21 thoughts on “LA Times Crossword 1 Apr 21, Thursday”

  1. Talk about a murky theme….!! One error box; had FDC for 24 across which
    gave me Iberic for 5down.

    Not one of my best efforts, to be sure.

  2. I recall one of these in the last few months, I think. Bill, do you categorize this kind of thing such that you could find it easily? (I do only LA Times, if you’re looking.) Once we know ALTER EGO, we know we have the other 5 variations of EGO — GOE, GEO, OGE, OEG, and EOG. My question is whether this type of theme is regular enough to know that this will consistently be the outcome of the other themed clues/answers.
    Struggled a bit in the SW corner until AURAS came to mind. The U gave me QUIT, SQUEAL…..done.
    Happy (though I say it advisedly given its foreshadowing) Maundy Thursday, all.

    1. >My question is whether this type of theme is regular enough to know that this will consistently be the outcome of the other themed clues/answers.

      There are a number of regular “theme types”, which are usually documented in most “how to do crosswords” type texts. This one is the “containing/mixed” kind of theme. You will see them and learn them as you do more crosswords, too. But then again, if you’re anything like me you might not as I don’t notice the theme in probably 95% of these while I’m solving unless I make it a point to look after the fact.

  3. Started slowly, but getting “squeal” opened things up. Put “stood in” right off the bat, which was lucky. I think my time was better that the other three days this week.

  4. no errors, 16:30. My usual measure of success on these is to have a time < twice that of Bill's. I wasn't feeling especially peppy this morning so I was rather surprised at his time of 9:13. A typo?

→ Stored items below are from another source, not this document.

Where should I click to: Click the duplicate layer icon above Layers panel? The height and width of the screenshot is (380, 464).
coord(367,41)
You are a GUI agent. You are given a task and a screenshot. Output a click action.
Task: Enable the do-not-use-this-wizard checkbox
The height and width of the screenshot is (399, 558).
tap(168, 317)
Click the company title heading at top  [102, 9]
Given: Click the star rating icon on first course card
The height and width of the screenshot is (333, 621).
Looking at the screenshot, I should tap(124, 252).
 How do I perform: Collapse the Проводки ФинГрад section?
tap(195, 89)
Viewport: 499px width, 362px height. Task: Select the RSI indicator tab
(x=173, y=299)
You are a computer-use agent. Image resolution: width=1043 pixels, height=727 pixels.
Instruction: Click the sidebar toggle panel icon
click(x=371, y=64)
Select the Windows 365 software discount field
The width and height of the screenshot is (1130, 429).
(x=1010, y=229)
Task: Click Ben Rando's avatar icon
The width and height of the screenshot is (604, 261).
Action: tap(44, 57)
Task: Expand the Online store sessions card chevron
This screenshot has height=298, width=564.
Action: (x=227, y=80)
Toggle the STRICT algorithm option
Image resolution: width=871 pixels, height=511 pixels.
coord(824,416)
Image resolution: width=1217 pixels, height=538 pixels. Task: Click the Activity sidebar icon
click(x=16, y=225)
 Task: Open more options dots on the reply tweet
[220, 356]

  5. I routinely start all my crossword puzzles in the NW corner. So I found it unusual that the NW corner was the very last piece of the puzzle to gt filled in. I thought today was a good “Thursday” level gird in terms of difficulty. Strike overs on 21 Across and 21 Down.

    Still worried about and missing Carrie. Hope she is okay and returns to the fold!

    1. Hi Tony!! I’m here! Somehow our paths haven’t crossed but I’ve posted here a few times the last coupla weeks….thank you for your notes!!🤗

      Got my first shot today, first day of eligibility, first day of April, and the first day of the baseball season— !!! GO DODGERS!!!⚾️

  6. 26:27 no errors…I got the booster yesterday…a bit sore but happy to get it over😀
    Stay safe😀
    Play ball!!! (For real today)

    1. I’m not a billiards/pool player, but I believe that when a player hits a ball at an angle to create spin, that is called “putting English on it”. I think. I got the clue, so I must be close.

  7. Hey there
    Like Tony I prefer to start in the NW. Nice way to start a Thursday, enjoyed this puzzle immensely 🙂

    Comhghairdeas 🇮🇪

  8. 7:25

    The ego theme helped in a couple of places, after getting a head start with 19A. The clue brought back the memory of being in a used book store with my dad, and him lecturing about how dog-earing a page shows disrespect for books.

    I admire how 45D depends on your getting 55D via the crosses. An ARIA sung by a BEAR to CADS makes it EASY as ABC!

  9. Wow!!! I blew through this grid in a record 6 minutes, 45 seconds, with no errors or need for Check Grid!!! First time besting Bill’s time this year, and by quite a bit!!!

  10. Tricky Thursday for me; took 32:49 with no errors or peeks. Outside of the NW corner things went pretty smoothly with just a few speed bumps in the SW and W. Unfortunately in the NW I stuck with tatteRED for a while and the rest of the NW was like pulling teeth. Finally put RING in and EDGE… etc. Still about 10 minutes there…

    Other than the NW it was a very enjoyable puzzle.